WHAT YOU NEED TO DO
Return the data below line for line, with no changes.

[Entries on where items appear]
——
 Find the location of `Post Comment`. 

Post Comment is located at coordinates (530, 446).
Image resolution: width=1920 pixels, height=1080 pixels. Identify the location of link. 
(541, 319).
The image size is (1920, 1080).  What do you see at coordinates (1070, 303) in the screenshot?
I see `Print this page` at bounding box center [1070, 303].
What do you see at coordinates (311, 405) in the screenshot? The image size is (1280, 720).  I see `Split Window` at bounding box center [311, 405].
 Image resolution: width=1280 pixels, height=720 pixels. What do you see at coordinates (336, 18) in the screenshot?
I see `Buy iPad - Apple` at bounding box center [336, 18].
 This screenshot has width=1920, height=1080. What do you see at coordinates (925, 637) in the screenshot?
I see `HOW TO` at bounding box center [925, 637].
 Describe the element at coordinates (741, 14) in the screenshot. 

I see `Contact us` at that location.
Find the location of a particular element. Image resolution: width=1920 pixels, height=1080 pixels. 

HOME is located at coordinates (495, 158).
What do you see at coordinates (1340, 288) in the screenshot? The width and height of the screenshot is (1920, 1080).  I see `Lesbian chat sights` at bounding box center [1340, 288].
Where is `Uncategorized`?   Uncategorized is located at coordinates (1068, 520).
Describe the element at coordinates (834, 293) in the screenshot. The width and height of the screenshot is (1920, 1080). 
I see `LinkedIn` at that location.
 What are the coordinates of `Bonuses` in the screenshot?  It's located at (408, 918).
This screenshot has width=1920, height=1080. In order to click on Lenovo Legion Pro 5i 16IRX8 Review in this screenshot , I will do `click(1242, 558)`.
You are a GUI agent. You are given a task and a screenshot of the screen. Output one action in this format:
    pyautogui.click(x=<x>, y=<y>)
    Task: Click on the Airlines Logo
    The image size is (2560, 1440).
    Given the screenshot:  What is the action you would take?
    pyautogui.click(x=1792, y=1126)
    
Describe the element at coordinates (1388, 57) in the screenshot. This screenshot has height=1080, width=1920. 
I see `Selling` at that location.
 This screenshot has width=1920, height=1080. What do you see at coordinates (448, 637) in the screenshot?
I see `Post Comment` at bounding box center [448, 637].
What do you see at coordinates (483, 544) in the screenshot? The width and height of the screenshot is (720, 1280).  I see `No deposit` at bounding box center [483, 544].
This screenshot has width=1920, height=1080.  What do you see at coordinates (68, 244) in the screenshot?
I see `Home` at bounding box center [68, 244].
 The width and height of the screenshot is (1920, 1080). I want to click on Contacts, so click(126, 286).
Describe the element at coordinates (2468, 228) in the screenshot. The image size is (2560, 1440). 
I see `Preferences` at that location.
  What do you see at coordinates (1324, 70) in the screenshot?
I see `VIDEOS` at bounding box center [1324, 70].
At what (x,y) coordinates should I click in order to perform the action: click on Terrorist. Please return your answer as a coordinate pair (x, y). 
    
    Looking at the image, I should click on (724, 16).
——
RESULT OF THIS TASK
 Find the location of `Post Comment`. 

Post Comment is located at coordinates (530, 446).
Image resolution: width=1920 pixels, height=1080 pixels. Identify the location of link. 
(541, 319).
The image size is (1920, 1080).  What do you see at coordinates (1070, 303) in the screenshot?
I see `Print this page` at bounding box center [1070, 303].
What do you see at coordinates (311, 405) in the screenshot? The image size is (1280, 720).  I see `Split Window` at bounding box center [311, 405].
 Image resolution: width=1280 pixels, height=720 pixels. What do you see at coordinates (336, 18) in the screenshot?
I see `Buy iPad - Apple` at bounding box center [336, 18].
 This screenshot has width=1920, height=1080. What do you see at coordinates (925, 637) in the screenshot?
I see `HOW TO` at bounding box center [925, 637].
 Describe the element at coordinates (741, 14) in the screenshot. 

I see `Contact us` at that location.
Find the location of a particular element. Image resolution: width=1920 pixels, height=1080 pixels. 

HOME is located at coordinates (495, 158).
What do you see at coordinates (1340, 288) in the screenshot? The width and height of the screenshot is (1920, 1080).  I see `Lesbian chat sights` at bounding box center [1340, 288].
Where is `Uncategorized`?   Uncategorized is located at coordinates (1068, 520).
Describe the element at coordinates (834, 293) in the screenshot. The width and height of the screenshot is (1920, 1080). 
I see `LinkedIn` at that location.
 What are the coordinates of `Bonuses` in the screenshot?  It's located at (408, 918).
This screenshot has width=1920, height=1080. In order to click on Lenovo Legion Pro 5i 16IRX8 Review in this screenshot , I will do `click(1242, 558)`.
You are a GUI agent. You are given a task and a screenshot of the screen. Output one action in this format:
    pyautogui.click(x=<x>, y=<y>)
    Task: Click on the Airlines Logo
    The image size is (2560, 1440).
    Given the screenshot:  What is the action you would take?
    pyautogui.click(x=1792, y=1126)
    
Describe the element at coordinates (1388, 57) in the screenshot. This screenshot has height=1080, width=1920. 
I see `Selling` at that location.
 This screenshot has width=1920, height=1080. What do you see at coordinates (448, 637) in the screenshot?
I see `Post Comment` at bounding box center [448, 637].
What do you see at coordinates (483, 544) in the screenshot? The width and height of the screenshot is (720, 1280).  I see `No deposit` at bounding box center [483, 544].
This screenshot has width=1920, height=1080.  What do you see at coordinates (68, 244) in the screenshot?
I see `Home` at bounding box center [68, 244].
 The width and height of the screenshot is (1920, 1080). I want to click on Contacts, so click(126, 286).
Describe the element at coordinates (2468, 228) in the screenshot. The image size is (2560, 1440). 
I see `Preferences` at that location.
  What do you see at coordinates (1324, 70) in the screenshot?
I see `VIDEOS` at bounding box center [1324, 70].
At what (x,y) coordinates should I click in order to perform the action: click on Terrorist. Please return your answer as a coordinate pair (x, y). 
    
    Looking at the image, I should click on (724, 16).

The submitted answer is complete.